● **Information provided**:
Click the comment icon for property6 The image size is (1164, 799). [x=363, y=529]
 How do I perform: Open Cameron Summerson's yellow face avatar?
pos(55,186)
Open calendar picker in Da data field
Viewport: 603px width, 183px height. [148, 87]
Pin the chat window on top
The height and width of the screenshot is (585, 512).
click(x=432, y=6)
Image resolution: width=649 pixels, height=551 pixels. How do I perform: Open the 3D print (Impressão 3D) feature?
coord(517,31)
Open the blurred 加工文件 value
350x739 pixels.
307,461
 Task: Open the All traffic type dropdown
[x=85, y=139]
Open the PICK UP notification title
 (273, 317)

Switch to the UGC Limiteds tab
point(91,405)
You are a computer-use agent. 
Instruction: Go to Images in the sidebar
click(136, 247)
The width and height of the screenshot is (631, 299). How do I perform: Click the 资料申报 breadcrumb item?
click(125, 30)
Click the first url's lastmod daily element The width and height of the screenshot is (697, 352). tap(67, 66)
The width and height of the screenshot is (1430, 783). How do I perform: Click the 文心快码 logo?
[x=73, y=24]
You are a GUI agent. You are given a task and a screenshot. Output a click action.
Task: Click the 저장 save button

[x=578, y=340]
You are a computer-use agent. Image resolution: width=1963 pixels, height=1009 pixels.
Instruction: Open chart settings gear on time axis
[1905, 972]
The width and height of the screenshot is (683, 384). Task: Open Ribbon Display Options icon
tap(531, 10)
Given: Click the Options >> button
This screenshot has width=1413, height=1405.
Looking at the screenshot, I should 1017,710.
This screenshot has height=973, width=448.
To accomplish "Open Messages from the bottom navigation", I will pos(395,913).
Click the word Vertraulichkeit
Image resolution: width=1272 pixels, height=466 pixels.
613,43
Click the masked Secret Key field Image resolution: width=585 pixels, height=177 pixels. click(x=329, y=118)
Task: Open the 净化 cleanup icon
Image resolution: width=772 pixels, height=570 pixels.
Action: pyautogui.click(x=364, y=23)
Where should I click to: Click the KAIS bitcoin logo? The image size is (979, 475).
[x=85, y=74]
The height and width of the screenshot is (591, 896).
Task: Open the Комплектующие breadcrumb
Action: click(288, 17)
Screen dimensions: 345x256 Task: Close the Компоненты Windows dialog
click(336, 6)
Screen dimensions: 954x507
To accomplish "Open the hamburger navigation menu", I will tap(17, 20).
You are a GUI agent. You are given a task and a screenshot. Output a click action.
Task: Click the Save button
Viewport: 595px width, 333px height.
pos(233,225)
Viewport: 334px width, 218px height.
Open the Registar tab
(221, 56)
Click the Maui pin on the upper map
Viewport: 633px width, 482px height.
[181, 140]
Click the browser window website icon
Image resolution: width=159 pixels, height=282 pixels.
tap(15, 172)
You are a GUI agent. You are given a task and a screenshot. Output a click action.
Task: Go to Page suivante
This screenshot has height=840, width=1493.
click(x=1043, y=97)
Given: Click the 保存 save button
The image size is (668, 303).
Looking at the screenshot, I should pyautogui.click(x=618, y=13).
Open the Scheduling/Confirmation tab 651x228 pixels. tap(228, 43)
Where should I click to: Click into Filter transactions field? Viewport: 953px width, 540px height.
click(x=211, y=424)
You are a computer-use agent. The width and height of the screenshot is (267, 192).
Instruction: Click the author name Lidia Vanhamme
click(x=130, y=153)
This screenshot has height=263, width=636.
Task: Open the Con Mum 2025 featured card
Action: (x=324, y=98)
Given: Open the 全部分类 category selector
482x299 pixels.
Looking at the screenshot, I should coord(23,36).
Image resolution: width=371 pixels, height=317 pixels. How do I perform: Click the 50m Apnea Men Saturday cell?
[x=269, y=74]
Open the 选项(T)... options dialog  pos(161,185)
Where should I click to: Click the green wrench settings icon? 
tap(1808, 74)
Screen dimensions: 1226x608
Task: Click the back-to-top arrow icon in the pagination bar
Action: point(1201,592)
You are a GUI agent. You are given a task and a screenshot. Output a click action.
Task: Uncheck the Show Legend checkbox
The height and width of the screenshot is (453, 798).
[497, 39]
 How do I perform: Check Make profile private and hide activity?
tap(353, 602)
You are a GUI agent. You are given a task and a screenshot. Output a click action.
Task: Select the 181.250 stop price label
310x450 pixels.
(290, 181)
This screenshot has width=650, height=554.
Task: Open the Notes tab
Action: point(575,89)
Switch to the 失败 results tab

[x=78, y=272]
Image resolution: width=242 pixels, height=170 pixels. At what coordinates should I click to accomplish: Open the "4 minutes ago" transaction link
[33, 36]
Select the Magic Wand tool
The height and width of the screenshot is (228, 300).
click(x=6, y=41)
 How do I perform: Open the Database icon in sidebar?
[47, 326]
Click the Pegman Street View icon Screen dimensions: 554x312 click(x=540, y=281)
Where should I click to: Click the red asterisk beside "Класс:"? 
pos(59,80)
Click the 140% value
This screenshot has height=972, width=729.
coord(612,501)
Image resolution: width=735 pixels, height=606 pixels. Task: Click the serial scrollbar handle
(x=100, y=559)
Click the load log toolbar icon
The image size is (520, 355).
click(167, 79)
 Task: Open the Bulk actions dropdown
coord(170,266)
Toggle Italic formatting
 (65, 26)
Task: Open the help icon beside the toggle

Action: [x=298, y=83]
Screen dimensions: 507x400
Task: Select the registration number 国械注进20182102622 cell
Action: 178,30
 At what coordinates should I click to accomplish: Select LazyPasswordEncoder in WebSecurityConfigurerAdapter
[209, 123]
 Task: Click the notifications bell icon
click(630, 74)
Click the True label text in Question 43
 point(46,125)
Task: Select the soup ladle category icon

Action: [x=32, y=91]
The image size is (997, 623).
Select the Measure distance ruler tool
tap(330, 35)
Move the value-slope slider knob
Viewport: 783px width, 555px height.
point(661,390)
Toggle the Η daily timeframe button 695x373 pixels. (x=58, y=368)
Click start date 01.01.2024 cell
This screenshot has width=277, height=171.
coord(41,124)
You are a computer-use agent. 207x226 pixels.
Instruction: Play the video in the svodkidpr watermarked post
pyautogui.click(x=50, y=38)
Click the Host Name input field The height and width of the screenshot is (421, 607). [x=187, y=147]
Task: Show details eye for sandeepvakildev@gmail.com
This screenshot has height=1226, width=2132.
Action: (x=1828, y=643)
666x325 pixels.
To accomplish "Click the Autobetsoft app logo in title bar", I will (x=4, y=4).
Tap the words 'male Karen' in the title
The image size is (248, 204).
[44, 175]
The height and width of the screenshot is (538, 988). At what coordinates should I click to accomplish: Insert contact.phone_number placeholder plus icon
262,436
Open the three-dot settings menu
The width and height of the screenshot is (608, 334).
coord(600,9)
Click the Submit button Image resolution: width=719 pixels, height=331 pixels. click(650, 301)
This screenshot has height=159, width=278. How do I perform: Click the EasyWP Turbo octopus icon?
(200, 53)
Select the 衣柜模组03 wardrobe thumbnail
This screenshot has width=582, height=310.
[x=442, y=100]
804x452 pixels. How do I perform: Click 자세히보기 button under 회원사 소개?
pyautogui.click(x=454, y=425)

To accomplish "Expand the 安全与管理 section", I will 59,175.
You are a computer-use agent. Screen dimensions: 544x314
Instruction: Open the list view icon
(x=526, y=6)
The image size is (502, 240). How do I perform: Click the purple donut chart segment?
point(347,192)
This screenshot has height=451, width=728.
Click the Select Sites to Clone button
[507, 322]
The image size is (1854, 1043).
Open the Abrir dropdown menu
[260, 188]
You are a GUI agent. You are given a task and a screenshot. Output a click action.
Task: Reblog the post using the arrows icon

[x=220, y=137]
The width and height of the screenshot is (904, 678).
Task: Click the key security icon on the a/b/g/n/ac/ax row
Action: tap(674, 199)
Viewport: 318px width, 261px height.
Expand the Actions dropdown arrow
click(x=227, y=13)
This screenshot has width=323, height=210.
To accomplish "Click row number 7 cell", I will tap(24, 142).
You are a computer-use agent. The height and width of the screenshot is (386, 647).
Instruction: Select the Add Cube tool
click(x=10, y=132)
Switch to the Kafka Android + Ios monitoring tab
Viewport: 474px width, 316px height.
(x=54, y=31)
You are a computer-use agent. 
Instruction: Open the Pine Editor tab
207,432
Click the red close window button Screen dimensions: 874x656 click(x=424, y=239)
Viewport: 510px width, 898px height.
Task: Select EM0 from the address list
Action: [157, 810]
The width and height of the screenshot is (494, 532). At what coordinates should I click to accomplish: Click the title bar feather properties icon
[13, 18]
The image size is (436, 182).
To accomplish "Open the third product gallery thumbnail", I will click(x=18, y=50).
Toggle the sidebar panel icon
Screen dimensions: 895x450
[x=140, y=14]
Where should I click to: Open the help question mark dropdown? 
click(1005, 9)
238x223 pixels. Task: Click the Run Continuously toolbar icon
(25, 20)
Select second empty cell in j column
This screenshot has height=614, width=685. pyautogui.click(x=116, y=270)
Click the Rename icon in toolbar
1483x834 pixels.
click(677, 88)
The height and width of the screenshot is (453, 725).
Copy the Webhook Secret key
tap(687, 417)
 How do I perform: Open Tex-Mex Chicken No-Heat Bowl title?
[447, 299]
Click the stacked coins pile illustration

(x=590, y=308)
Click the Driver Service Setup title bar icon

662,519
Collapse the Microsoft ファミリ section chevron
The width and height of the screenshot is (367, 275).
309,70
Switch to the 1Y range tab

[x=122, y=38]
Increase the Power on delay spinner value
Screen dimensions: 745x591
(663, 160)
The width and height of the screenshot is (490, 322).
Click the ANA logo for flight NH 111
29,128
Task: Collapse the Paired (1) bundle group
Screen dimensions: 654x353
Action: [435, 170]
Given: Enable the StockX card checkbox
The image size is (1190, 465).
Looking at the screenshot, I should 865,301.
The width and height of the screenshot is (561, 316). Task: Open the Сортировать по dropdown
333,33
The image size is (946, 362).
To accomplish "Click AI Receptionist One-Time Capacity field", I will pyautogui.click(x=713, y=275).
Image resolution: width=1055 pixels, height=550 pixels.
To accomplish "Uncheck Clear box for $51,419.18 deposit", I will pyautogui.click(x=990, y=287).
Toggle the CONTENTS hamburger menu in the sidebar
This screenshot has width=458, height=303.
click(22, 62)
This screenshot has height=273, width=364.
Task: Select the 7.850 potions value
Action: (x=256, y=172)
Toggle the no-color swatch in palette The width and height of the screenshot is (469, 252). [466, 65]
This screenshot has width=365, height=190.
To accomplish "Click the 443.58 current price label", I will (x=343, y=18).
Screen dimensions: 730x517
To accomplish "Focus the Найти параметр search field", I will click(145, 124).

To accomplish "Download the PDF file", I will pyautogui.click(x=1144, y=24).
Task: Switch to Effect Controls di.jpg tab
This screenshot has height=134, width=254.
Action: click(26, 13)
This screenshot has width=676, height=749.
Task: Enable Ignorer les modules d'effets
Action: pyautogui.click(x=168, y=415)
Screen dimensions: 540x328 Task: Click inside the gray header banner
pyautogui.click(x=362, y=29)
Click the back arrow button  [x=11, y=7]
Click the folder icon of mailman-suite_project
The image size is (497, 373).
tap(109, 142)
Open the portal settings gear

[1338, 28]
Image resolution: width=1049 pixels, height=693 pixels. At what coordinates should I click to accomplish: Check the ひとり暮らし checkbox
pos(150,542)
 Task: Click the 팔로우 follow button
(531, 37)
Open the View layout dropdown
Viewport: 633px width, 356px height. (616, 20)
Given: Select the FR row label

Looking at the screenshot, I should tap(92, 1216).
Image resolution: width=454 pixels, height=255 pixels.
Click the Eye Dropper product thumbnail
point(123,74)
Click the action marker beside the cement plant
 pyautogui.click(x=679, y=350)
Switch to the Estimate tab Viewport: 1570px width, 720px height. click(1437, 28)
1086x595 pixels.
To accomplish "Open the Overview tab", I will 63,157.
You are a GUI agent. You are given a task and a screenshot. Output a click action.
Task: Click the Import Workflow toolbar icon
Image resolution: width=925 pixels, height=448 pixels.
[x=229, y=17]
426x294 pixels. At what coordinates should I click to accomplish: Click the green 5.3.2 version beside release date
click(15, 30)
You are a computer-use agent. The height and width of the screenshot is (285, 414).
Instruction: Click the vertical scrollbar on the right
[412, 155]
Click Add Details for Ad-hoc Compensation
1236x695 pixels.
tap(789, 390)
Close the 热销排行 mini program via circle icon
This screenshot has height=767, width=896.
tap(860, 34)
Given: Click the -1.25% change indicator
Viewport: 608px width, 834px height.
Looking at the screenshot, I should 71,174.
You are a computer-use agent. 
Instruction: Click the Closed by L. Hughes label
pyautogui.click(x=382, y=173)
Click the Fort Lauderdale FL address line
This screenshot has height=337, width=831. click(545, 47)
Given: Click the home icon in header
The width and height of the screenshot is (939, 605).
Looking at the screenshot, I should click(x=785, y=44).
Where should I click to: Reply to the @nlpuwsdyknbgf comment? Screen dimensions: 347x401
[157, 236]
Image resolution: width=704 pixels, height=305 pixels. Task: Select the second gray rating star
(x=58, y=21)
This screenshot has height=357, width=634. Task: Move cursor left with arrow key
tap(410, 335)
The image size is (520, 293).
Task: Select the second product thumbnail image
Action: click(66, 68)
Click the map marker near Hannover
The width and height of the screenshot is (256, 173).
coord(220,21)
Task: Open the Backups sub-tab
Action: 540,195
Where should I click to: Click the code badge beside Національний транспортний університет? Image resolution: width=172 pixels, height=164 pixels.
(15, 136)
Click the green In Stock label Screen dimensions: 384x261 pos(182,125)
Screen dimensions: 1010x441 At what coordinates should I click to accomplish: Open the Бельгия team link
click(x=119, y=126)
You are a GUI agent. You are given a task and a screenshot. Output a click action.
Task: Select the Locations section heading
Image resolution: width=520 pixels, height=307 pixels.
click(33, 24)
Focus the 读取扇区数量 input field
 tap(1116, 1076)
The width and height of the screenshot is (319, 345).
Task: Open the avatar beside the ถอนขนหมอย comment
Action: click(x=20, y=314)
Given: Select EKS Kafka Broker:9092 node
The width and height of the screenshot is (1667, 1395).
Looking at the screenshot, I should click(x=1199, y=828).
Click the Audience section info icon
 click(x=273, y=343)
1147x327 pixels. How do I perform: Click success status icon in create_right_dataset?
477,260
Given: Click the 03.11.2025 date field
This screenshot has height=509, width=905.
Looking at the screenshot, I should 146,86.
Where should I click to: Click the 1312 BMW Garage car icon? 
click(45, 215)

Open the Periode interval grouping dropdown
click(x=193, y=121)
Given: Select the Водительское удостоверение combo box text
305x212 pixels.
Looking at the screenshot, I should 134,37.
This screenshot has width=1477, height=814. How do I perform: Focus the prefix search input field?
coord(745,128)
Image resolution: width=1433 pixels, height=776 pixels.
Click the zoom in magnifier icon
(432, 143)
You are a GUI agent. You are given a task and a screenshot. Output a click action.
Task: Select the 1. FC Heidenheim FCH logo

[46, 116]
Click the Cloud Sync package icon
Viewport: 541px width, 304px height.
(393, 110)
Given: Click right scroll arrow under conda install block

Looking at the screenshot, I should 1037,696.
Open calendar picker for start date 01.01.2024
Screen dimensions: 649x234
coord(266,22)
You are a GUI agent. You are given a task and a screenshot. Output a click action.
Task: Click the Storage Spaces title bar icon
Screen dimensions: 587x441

● **The request**:
Please give the lines again from the line with "Given: Open the 全部分类 category selector" up to and including the line with "tap(353, 602)", switching "wrench" to "spanner" and leaving everything else the same.

● **Correct answer**:
Given: Open the 全部分类 category selector
482x299 pixels.
Looking at the screenshot, I should coord(23,36).
Image resolution: width=371 pixels, height=317 pixels. How do I perform: Click the 50m Apnea Men Saturday cell?
[x=269, y=74]
Open the 选项(T)... options dialog  pos(161,185)
Where should I click to: Click the green spanner settings icon? 
tap(1808, 74)
Screen dimensions: 1226x608
Task: Click the back-to-top arrow icon in the pagination bar
Action: point(1201,592)
You are a GUI agent. You are given a task and a screenshot. Output a click action.
Task: Uncheck the Show Legend checkbox
The height and width of the screenshot is (453, 798).
[497, 39]
 How do I perform: Check Make profile private and hide activity?
tap(353, 602)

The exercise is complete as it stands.